İkinci yarıyla birlikte daha ‘görünür hale’ gelen Sosa, Beşiktaş’ı topyekun öne çağırdığında ‘durağan maç’ın hal ve gidişinin değişeceği de belliydi. Önce Sosa’nın ‘usta işi’, sonra Sercan’ın ‘Tolga’nın usta ikramı’ndan gelen golleri... Ancak maçın gerçek belirleyicisi temkinli olmaları gerekirken fevrileşen Kıvanç ile Koray’ın kendilerini kısa aralıklar içinde attırmaları oldu. Düzenler bozuldu... Dokuz kişilik Rize’nin geriye yığılıp ‘güvenlik duvarı’nı yükselteceği tahmin edilse de Hikmet Karaman tersine Lafferty’yi oyuna alıp topu ‘önde istediğini’ belli etti. Onlar eksik olmasına rağmen düzenli oynadıkça Beşiktaş’ı gol telaşı sardı. Maç boyunca topa sahip olma sıkıntısı yaşayan Beşiktaş kenarlardaki Olcay/Töre hattını işletemeyip Demba Ba’yı uygun pozisyonlarda topla buluşturamadı. İki kişi eksik rakibine 30 dakika boyunca hükmedemeyen Beşiktaş’ta işler ‘doğaçlama’ya kalmıştı ki, o fırsat da bir pozisyonda kenara sızan Sosa’nın yaptırdığı penaltı olarak yakalandı. Neticede, garantili Veli/Atiba düzeninden vazgeçmek Bilic’e hayli pahalıya patlıyordu. Bu maçı ucuz atlattılar ama Beşiktaş son maçlardaki düşüşüne acil çare üretmek zorunda. Yoksa sıkıntı büyür...
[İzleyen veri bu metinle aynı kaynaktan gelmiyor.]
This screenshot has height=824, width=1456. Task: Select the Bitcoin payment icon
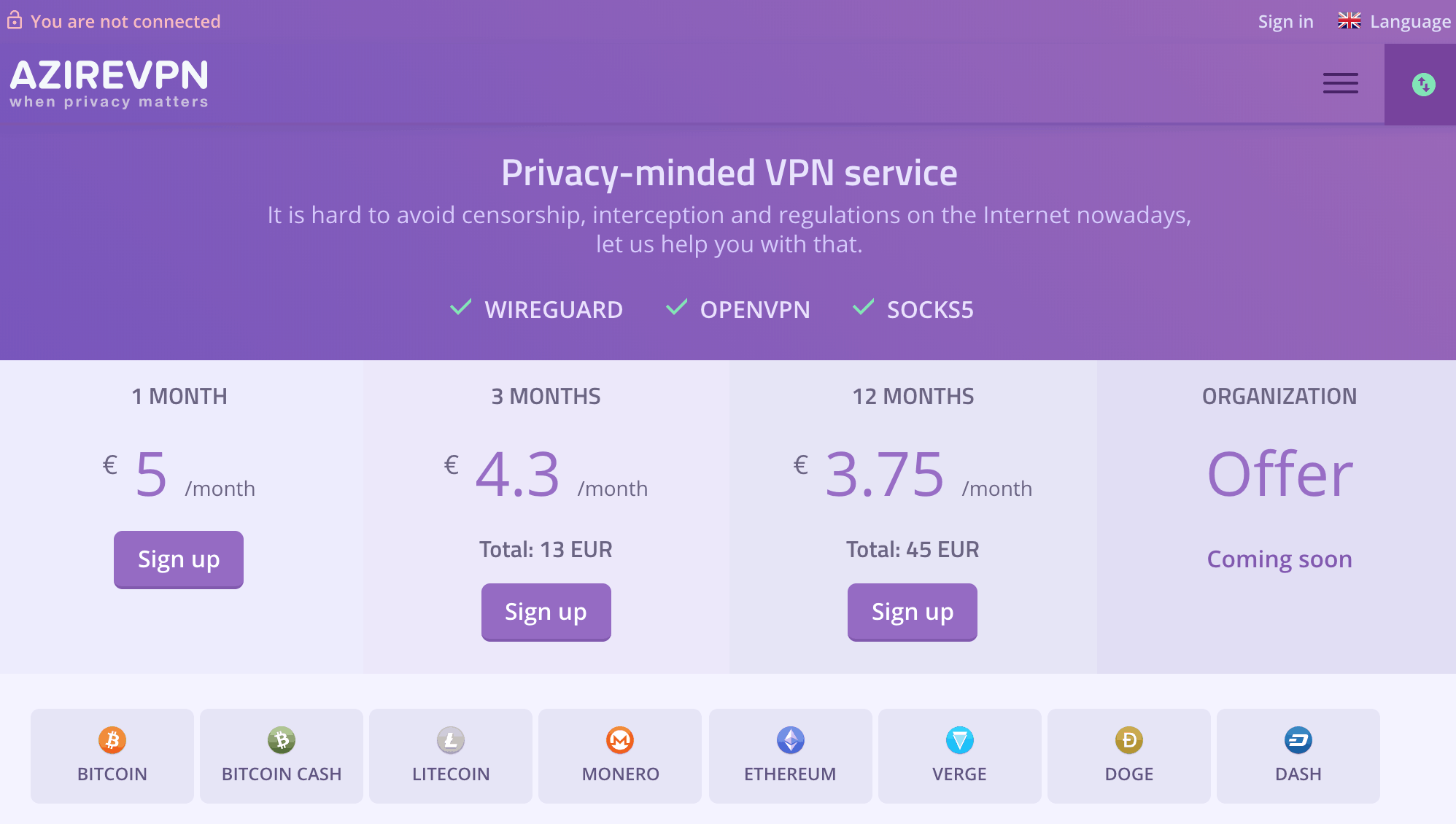tap(112, 739)
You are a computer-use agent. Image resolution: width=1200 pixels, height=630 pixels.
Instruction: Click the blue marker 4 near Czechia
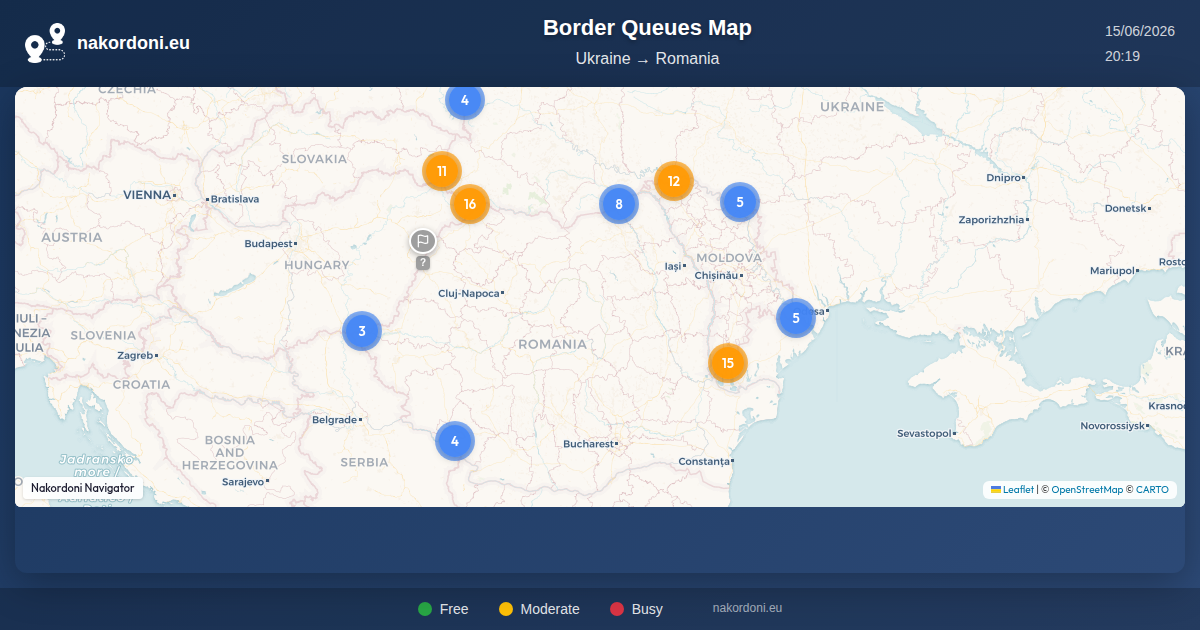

‘’Eline, beline, diline... Bu mudur resmi görüş!‘’
Yakın zamanda İlhan Cavcav ile ilgili resmi siteye konan yaşına bağlı sağlık durumuyla ilgili incitici ve iç acıtıcı yazıya, dün de Fikret Orman ile ilgili magazin çağrışımlı bir başkası eklendi. Fenerbahçe içinden beklenen ‘vicdani itiraz’ın zayıflığı bir kenara not edilmeli!..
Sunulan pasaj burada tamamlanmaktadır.